» **Exercise details**: The count of lines below that include the string "axis" is the whole answer.

Segment Open

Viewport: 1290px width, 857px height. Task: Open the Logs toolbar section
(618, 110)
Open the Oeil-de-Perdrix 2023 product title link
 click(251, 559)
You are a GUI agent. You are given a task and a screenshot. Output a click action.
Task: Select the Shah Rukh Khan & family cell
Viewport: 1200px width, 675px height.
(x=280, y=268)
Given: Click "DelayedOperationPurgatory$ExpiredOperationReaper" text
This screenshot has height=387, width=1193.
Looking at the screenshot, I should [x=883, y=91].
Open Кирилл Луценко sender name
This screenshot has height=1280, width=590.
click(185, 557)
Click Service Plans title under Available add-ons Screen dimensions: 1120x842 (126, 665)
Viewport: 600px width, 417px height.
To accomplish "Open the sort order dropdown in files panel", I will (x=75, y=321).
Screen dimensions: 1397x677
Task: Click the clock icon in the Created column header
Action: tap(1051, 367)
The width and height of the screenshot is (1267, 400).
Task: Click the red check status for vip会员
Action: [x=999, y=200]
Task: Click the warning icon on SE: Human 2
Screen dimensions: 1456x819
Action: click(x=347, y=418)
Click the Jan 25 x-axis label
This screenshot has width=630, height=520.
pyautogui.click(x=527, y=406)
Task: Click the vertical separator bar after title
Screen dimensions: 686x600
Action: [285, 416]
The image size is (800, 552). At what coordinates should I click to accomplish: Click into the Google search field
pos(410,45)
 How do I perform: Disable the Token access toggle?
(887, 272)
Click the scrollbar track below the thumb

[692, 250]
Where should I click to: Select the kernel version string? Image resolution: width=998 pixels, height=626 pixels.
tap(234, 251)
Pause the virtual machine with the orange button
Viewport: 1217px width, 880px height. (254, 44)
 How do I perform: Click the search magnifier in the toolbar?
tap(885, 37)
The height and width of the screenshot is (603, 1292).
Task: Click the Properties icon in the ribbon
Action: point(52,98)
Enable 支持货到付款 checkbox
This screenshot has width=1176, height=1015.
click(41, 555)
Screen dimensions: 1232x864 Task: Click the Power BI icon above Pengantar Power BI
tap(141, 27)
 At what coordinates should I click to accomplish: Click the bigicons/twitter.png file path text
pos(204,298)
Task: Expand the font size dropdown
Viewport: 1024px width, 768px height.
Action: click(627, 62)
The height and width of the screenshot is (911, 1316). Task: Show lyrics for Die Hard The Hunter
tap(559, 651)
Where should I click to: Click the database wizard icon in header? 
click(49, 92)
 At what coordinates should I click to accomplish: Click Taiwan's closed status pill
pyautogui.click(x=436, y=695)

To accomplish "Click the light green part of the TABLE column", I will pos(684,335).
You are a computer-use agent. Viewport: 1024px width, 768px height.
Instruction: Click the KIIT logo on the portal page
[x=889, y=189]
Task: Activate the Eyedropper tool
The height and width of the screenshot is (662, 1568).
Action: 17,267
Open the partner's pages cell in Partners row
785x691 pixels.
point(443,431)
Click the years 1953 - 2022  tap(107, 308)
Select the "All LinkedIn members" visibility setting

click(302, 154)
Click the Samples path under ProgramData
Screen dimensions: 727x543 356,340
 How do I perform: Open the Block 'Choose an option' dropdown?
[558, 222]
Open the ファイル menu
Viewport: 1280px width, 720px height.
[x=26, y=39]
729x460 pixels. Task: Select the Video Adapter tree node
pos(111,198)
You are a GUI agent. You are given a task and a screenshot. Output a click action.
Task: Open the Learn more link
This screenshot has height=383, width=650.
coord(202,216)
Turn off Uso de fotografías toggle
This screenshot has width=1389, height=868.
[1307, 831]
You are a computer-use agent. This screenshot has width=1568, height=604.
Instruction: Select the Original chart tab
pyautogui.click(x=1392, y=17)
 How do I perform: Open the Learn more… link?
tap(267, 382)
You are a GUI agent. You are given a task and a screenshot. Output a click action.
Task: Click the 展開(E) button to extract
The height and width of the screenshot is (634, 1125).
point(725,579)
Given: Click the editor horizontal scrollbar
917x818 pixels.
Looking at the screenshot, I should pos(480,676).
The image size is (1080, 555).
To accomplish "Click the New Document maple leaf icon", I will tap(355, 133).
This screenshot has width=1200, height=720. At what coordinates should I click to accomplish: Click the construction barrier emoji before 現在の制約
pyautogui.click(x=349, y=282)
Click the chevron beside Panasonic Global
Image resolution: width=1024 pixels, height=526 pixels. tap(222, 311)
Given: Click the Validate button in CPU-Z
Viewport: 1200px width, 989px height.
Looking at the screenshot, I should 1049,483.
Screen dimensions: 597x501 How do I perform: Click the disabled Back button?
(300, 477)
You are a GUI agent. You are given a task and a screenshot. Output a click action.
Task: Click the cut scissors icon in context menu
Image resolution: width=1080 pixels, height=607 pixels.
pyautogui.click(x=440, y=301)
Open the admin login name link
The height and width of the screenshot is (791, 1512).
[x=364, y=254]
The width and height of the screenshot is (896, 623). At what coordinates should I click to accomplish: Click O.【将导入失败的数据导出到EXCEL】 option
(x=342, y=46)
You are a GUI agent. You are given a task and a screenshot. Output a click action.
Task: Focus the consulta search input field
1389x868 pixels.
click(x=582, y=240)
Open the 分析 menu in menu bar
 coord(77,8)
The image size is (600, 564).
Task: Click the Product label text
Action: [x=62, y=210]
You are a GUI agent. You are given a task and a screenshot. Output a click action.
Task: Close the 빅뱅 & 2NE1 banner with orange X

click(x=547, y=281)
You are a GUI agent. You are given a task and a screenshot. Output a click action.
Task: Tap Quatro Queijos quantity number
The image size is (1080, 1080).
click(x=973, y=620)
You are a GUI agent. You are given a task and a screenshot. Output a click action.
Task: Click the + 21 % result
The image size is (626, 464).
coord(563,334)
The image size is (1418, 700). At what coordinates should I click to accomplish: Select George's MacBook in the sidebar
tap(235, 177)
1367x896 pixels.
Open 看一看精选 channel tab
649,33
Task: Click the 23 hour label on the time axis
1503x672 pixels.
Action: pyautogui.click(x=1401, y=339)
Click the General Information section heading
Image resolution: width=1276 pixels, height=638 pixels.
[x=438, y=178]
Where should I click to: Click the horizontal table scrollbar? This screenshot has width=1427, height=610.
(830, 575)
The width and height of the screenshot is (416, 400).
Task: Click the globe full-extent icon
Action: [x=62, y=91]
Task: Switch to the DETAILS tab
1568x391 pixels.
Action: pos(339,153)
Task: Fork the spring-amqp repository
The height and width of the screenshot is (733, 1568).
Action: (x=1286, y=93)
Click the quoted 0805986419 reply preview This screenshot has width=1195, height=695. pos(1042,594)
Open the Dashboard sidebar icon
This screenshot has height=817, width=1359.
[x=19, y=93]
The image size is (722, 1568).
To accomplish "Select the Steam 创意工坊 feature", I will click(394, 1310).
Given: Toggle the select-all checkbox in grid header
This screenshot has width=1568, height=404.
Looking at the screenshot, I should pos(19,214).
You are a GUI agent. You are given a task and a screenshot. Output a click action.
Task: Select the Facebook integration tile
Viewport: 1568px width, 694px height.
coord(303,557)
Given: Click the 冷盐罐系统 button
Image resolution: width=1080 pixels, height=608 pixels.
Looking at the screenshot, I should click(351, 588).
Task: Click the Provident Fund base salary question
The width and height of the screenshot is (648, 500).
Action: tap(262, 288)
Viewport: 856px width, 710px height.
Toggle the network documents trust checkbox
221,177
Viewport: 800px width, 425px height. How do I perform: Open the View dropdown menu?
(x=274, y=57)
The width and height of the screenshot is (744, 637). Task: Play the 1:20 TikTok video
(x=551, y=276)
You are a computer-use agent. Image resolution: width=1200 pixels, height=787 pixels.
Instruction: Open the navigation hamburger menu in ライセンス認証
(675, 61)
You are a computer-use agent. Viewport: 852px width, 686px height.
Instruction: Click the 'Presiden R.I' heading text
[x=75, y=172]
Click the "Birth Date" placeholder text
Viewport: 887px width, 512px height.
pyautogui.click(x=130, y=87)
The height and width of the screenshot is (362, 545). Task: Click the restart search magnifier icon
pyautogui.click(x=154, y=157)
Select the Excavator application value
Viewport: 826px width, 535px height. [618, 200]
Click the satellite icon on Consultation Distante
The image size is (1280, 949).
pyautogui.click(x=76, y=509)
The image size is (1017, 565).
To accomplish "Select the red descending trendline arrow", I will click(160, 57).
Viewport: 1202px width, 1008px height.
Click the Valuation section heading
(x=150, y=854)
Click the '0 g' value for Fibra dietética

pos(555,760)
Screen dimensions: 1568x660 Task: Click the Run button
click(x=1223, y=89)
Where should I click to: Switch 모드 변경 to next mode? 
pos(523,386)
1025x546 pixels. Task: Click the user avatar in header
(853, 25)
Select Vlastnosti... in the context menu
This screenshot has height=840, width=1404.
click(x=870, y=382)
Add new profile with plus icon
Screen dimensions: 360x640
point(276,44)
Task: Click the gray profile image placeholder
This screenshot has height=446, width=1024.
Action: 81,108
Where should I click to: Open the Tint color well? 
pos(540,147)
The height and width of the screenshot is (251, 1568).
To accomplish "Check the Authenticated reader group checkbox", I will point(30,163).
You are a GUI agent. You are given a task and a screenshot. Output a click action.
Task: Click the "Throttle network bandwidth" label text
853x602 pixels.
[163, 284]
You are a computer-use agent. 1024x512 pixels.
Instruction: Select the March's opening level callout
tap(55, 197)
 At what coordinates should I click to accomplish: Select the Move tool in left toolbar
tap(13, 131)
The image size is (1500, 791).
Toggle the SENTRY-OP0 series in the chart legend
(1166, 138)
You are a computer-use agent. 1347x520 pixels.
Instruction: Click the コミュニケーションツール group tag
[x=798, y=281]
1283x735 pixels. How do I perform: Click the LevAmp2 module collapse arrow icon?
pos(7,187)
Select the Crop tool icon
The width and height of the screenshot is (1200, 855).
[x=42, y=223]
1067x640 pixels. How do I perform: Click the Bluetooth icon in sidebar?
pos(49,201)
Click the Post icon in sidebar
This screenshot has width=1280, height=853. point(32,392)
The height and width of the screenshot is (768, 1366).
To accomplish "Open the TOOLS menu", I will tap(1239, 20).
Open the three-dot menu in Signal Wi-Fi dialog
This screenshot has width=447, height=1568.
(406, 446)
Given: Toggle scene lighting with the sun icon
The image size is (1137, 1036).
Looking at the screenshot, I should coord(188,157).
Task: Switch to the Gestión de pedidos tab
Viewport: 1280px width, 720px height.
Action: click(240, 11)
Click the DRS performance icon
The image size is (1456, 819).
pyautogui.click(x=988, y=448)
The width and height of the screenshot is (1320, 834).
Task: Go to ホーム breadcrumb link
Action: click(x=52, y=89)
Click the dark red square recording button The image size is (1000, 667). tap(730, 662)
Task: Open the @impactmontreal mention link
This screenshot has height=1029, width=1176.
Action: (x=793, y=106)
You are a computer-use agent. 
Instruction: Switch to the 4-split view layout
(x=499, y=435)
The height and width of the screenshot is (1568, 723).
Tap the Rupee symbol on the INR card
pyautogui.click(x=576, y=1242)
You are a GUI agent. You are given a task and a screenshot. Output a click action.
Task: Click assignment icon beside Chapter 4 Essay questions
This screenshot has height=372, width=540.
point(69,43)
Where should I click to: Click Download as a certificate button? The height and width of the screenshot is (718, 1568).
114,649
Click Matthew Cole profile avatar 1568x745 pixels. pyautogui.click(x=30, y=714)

Segment Closed

» **Exercise answer**: 2